Major medical problems can turn into major financial problems for those who lack Medicare or health insurance. They can be just as costly for those who do have health coverage if Medicare or insurance won’t cover the bills.

There may be a way out. Insurance or Medicare can be convinced to pay up, or health-care providers can be convinced to pare down charges.

BEFORE AND DURING TREATMENT

Before receiving any potentially expensive nonemergency medical treatment…

• Ask your insurance company to confirm that the health-care provider is in its provider network. If you have Medicare, ask the provider to confirm that it has a participation agreement with Medicare and accepts Medicare’s approved amount as payment in full. If it doesn’t, find a health-care provider that does.

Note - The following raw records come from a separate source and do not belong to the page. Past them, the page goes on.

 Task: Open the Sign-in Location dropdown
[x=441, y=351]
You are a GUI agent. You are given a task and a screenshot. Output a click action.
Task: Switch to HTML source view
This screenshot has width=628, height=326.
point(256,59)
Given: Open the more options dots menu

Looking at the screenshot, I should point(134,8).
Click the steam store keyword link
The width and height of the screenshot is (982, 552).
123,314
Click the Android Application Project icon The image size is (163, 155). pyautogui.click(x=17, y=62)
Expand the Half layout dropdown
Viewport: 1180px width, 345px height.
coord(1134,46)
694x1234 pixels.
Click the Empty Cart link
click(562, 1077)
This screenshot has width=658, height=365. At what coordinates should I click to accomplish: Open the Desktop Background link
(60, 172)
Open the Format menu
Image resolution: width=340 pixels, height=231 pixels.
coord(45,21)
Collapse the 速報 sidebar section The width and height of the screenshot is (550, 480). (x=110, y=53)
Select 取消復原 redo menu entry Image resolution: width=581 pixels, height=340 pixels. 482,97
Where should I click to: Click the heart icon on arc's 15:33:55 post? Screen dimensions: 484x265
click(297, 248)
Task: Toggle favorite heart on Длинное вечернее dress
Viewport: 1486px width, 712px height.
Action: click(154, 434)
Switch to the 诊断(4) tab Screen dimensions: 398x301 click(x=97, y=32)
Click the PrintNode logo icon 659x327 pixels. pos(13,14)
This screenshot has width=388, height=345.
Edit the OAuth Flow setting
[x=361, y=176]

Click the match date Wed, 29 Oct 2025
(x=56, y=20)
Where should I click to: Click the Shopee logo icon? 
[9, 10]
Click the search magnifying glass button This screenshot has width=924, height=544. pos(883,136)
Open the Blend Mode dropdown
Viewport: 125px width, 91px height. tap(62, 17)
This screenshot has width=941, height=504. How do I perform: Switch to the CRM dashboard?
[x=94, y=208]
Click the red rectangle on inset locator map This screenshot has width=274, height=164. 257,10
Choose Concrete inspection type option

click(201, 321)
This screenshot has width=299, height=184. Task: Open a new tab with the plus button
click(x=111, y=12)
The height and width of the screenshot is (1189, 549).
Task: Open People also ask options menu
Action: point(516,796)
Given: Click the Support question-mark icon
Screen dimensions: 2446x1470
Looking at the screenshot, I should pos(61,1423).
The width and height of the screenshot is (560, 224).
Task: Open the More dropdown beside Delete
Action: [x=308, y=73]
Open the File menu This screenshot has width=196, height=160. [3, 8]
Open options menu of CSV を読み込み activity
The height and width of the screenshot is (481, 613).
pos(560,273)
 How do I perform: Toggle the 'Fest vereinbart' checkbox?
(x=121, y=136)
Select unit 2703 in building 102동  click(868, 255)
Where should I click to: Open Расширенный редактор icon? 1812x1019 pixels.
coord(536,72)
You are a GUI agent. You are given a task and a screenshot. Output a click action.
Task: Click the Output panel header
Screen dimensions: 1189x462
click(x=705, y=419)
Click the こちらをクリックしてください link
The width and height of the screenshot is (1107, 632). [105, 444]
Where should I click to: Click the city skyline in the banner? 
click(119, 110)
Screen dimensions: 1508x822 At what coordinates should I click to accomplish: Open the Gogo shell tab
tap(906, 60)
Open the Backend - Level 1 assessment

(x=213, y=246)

• Read your insurance plan’s benefits booklet (or online benefits summary). Pay special attention to the section labeled “Exclusions” or “Not Covered.” If you have any doubt that the procedure will be covered, contact your insurance company.

• Don’t agree to the treatment without knowing how much it will cost if you do not have insurance or Medicare or if the treatment is not covered by your plan. Confirm with your doctor that the treatment is necessary.

• Keep a log of every drug, test and procedure. Do this yourself, or ask a family member to remain on hand throughout your treatment and keep the log for you. When your bill arrives, this log will help you confirm that your bill is accurate.

DON’T PAY WHAT YOU DON’T OWE

Health-care providers, insurance companies and Medicare sometimes bill patients improperly. What to do…

• Compare the bills you receive from providers with the “Explanation of Benefits” (EOB) statements you receive from your insurance company or “Medicare Summary Notices” (MSNs) you receive from Medicare. The amounts that these EOBs or MSNs say you were charged should match the amounts on the health-care providers’ bills. If they don’t, call the provider’s patient financial services department. It might be a simple billing error. Or it could be a case of “balance billing,” where you’re billed for the uncovered portion of the provider’s charges. (Sometimes charges are combined and it isn’t always clear what’s been paid for.)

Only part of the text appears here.